Figure 1. Single-amplified genomes (SAGs) obtained from human skin bacteria. (A,B) Completeness and contamination statistics for (A) 675 SAGs and (B) 64 metagenome-assembled genomes (MAGs) that were obtained from 8 adult subjects, including three cohabitation groups (group1: WSK001 and WSK002, group2: WSK003 and WSK004, group3: WSK007 and WSK008). (C) Relative abundance profiles of skin bacteria in 8 individuals. Box plots indicate the phylogenetic composition calculated based on SAG numbers or metagenomic reads. (D) Taxonomic annotation of high-quality (Completeness > 90%, Contamination < 5%) and medium-quality (Completeness ≥ 50%, Contamination < 10%) SAGs. Inner circle: host; outer circle: SAG quality; inner bar: completeness; outer bar: contamination rate. Bars are colored by species. Tree edges are colored by family.
The bacterial phylogenetic trends of the obtained SAGs differed between human hosts (Figures 1C,D), and the bacterial compositions based on SAGs and shotgun metagenomics showed that some bacteria were common in the same host. However, their compositional proportions were not consistent. An average of 6.0% (0.5–26.5%) of the acquired raw sequence reads in shotgun metagenomics were derived from the contaminated human genome, while 0.02% (0.00–10.8%) of the raw sequence reads in single-cell genomics were derived from the human genome.
Single-cell genomics yielded 10-fold more non-redundant HQ and MQ genomes than shotgun metagenomics (Figure 2A). Further, multiple non-redundant SAGs from Moraxella_A osloensis_A (197 SAG) and Staphylococcus spp. (especially Staphylococcus epidermidis 115 SAG), Klebsiella_B aerogenes (84 SAG) were recovered. These SAGs showed that genomes of multiple unique strain genomes were obtained in the genera Staphylococcus and Moraxella (Figure 2B). On the other hand, since all MAGs were species-representative genomes, no more than two bacterial strain MAGs of the same species were recovered from the same host.
Figure 2. Non-redundant bacterial genomes obtained from human skin bacteria. (A) The number of non-redundant single-amplified genomes (SAGs) and metagenome-assembled genomes (MAGs) for eight human hosts. Bars were colored by the genome quality (high-quality: HQ, medium-quality: MQ, low-quality: LQ, and others (high contamination rate: > 10%). (B) Genus-level classification of medium-quality SAG and MAGs for each host. The genome abundances were shown on the color scale.

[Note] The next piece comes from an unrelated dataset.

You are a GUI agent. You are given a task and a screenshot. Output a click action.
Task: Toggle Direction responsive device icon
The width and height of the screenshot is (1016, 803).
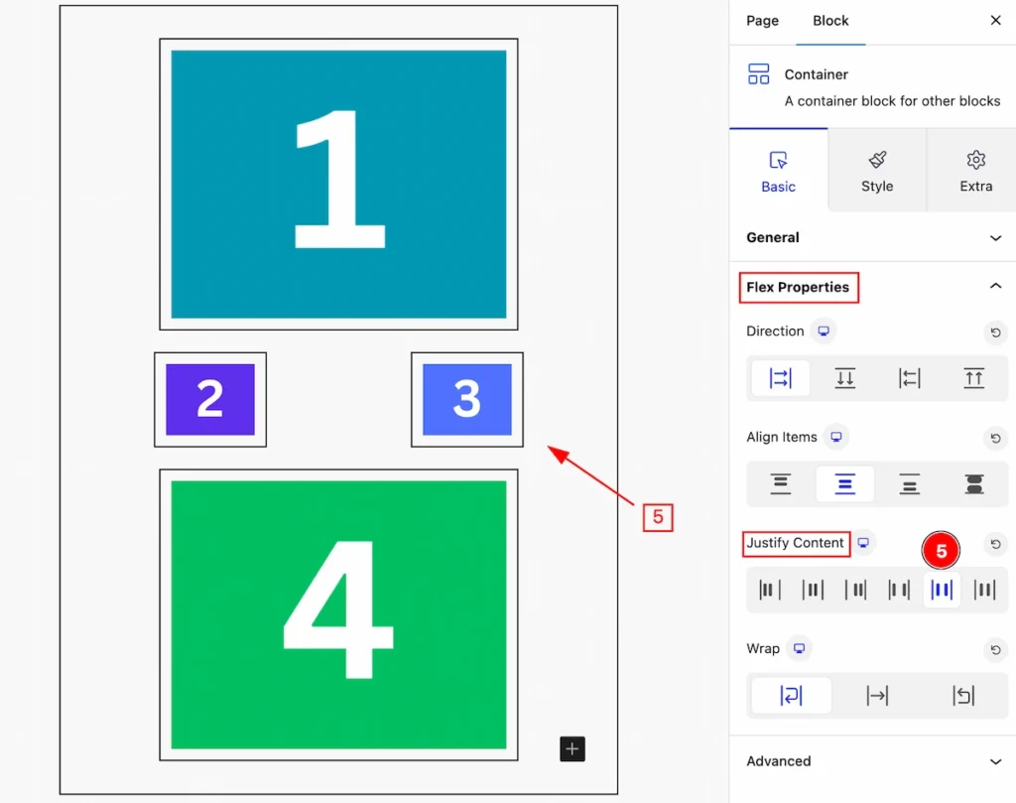click(x=823, y=332)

Obtaining strain-resolved HQ single-amplified genomes of Moraxella osloensis and Staphylococcus epidermidis
Clustering of abundant Moraxella and Staphylococcus SAGs, based on average nucleotide identity, was used to evaluate groups of bacterial strains (Figures 3A,B). For Moraxella osloensis, three or more bacterial strain SAGs were obtained from six individual hosts (maximum 22 SAGs/host, HQ: 155 SAGs, MQ: 47 SAGs). In contrast, only one M. osloensis strain MAG was obtained from each of the five hosts (Figure 3A). For Staphylococcus, one MAG of Staphylococcus epidermidis was obtained from each of the four hosts, while no MAGs were obtained from the other hosts. In contrast, for SAGs, at least one S. epidermidis SAG was obtained from 7 hosts, and 4 of the seven hosts had multiple SAGs (maximum 5 SAGs/host, HQ: 70 SAGs, MQ: 52 SAGs) (Figure 3B). Almost all M. osloensis and S. epidermidis strains were found to be independent per host (Figures 3A,B), but a SAG cluster of M. osloensis with extremely high ANI (99.96%) was found in the cohabiting couple WSK007 and WSK008 subjects, which was presumed to be the same strain (Figure 3A). Based on the clustering of these SAGs (ANI > 99%, TNF > 90%, single-copy marker gene > 99.9%), composite SAGs (CoSAGs) representing each bacterial strain were constructed for each host. CoSAGs were constructed for Moraxellaceae [31 CoSAGs (28 HQ)], Staphylococcaceae [19 CoSAGs (16 HQ)], Enterobacteriaceae [2 CoSAGs (2 HQ)], Bacillaceae_G [1 CoSAG (1 HQ)], and Pseudomonadaceae (1 CoSAG), respectively (Figure 3C and Supplementary Table 3).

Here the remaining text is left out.